一種草花與一座寺廟有什麽關係呢?我卻在看見草花花的時候想起大雲寺,在遙望大雲寺的時候眼前浮現起那種草花。
草花是自生自長自豔自滅的那種,大夥兒都叫它老婆幹糧,大概是因為它的果籽簇擁成一個小小圓餅的緣故吧。草花學名蜀葵,於無聲無息裏發芽、長大,五六月份開花,沿途的草叢裏、村裏人家的陋屋前,粉嫩嫩站著一簇又一簇,笑模笑樣的,竟也風情萬種。
大雲寺原是座空寺,工作間隙我常常聽到寺裏塔鈴的脆鳴,陽光下雨霧中,寺裏別一番肅穆安詳。大雲寺因為一場盛大的法會而燈火璀璨,佛心思凡,熱著心思往紅塵深處走,都躥到央視新聞裏去了,失了往日的矜持,給人幾分不敢相認的陌生。
(二)
於我而言,佛,實在是一個神秘的所在。
一直以來,我以為佛是等同於神仙的。
小時候,老家村子裏比較偏僻荒涼的地段有一座關帝廟,隔三岔五就看見供桌上有新鮮的供果點燃的香燭,不知是何人所為。
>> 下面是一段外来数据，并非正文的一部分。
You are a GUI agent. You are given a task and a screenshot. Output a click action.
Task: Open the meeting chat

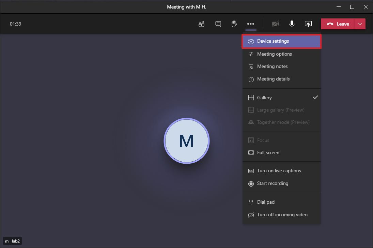click(x=218, y=24)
實在饞,回家就繪聲繪色給父母描述供果的樣子,卻被嚴厲嗬斥,說要是偷吃了關帝爺的供果,來生會下地獄進磨眼的,那時候才六七歲,著實被嚇著了,遠遠看那座小廟都恐懼,總繞道而行,村子裏最調皮的狗蛋亦是如此。
當時村裏有個神婆婆,嬸娘們常去她那裏求醫問藥。神婆的來曆很蹊蹺,原本是村子裏素樸的女人,忽一天大哭大鬧唱個不休,嘴裏嘟囔些菩薩神靈的事,就有人說她是被神靈附了身,於是安了神位。有所求的人去神婆家,壓了香錢虔誠跪拜,神婆就在神位前焚香,之後渾身顫抖嘴唇哆嗦,念念有詞,說的是跪求人對神仙的種種衝撞而帶來的不順災禍,求神之人拜了又拜,香錢加了又加,神婆於是有了撥亂反正之法,在香火上晃**些折成小三角的黃紙,叮嚀回家燒成灰喝了,看得我頭皮發麻、渾身亦是哆哆嗦嗦的了。